Kasację ws. naruszenia ograniczeń epidemicznych, tym razem zakazu przemieszczania się, skierował do Sądu Najwyższego Rzecznik Praw Obywatelskich. To druga z kasacji RPO dot. rozporządzeń wprowadzających ograniczenia w pierwszym okresie epidemii.
"Rozporządzenie zakazywało przemieszczania się osób, z wyjątkiem określonych celów. Formalnie rzecz biorąc, obwiniony naruszył ten zakaz. Rozporządzenie nie zawierało jednak żadnej sankcji za to. Tymczasem odpowiedzialności za wykroczenie podlega tylko ten, kto popełnia czyn społecznie szkodliwy, zabroniony przez ustawę obowiązującą w czasie jego popełnienia pod groźbą kary" - zaznaczono w uzasadnieniu tej kasacji.
Jak poinformowało w poniedziałek Biuro RPO, kasacja dotyczy mężczyzny ukaranego w trybie nakazowym grzywną 200 zł. Według policji mężczyzna naruszył zakaz przemieszczania się w czasie epidemii bez niezbędnej potrzeby - gdy prowadził samochód w kwietniu 2020 r., przy czym ponadto nie zastosował się do obowiązku zakrywania ust i nosa.
Mężczyzna został obwiniony o naruszenie zakazu wynikającego z rozporządzenia Rady Ministrów z 19 kwietnia 2020 r. w sprawie ustanowienia określonych ograniczeń, nakazów i zakazów w związku z wystąpieniem stanu epidemii. "Formalnie był to czyn z art. 54 Kodeksu wykroczeń: wykroczenie przeciwko wydanym z upoważnienia ustawy przepisom porządkowym o zachowaniu się w miejscach publicznych" - dodał RPO.

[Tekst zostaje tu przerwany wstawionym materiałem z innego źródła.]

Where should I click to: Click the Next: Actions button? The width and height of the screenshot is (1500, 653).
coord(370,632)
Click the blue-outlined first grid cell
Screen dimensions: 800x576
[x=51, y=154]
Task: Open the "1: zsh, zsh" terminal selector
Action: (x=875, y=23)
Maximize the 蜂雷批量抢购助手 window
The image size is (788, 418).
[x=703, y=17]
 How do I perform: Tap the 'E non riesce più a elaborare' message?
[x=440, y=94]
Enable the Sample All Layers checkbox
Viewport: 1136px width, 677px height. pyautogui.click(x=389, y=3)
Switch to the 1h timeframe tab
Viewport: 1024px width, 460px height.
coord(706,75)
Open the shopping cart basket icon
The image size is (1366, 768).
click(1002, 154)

Jak jednak wskazał Rzecznik w swej kasacji "celem przepisów rozporządzenia była ochrona zdrowia i realizacja konstytucyjnego obowiązku zwalczania chorób zakaźnych". "Przepisy te w oczywisty sposób nie stanowią w związku z tym przepisów porządkowych w rozumieniu art. 54 Kw. W przypadku tych ostatnich przedmiot ochrony stanowi bowiem porządek i spokój w miejscach publicznych, a nie ochrona zdrowia" - wskazał.
"Nakładanie ograniczeń podstawowych wolności i praw człowieka i obywatela musi odbywać się na podstawie prawidłowo stanowionego prawa, w szczególności zgodnie z podstawowymi zasadami konstytucji. Jest możliwe tylko w przypadku wprowadzenia jednego z trzech stanów nadzwyczajnych, a to nie miało miejsca" - podkreślono w komunikacie Biura RPO.
W ocenie Rzecznika "w tej sytuacji zakazy z rozporządzenia należy uznać za niekonstytucyjne, a co za tym idzie za nielegalne". "Nie może ono być źródłem obowiązków dla obywateli i w konsekwencji podstawą ukarania za niestosowanie się do nich" - ocenia RPO.
Z kolei ukaranie mężczyzny za brak maseczki - jak wskazuje Rzecznik - było nielegalne nawet w świetle kwestionowanego w kasacji rozporządzenia. Wprawdzie nakazywało ono zakrywanie ust i nosa także w środkach transportu, ale nie było to wymagane, gdy w samochodzie była tylko jedna osoba - a tak było w przypadku ukaranego mężczyzny.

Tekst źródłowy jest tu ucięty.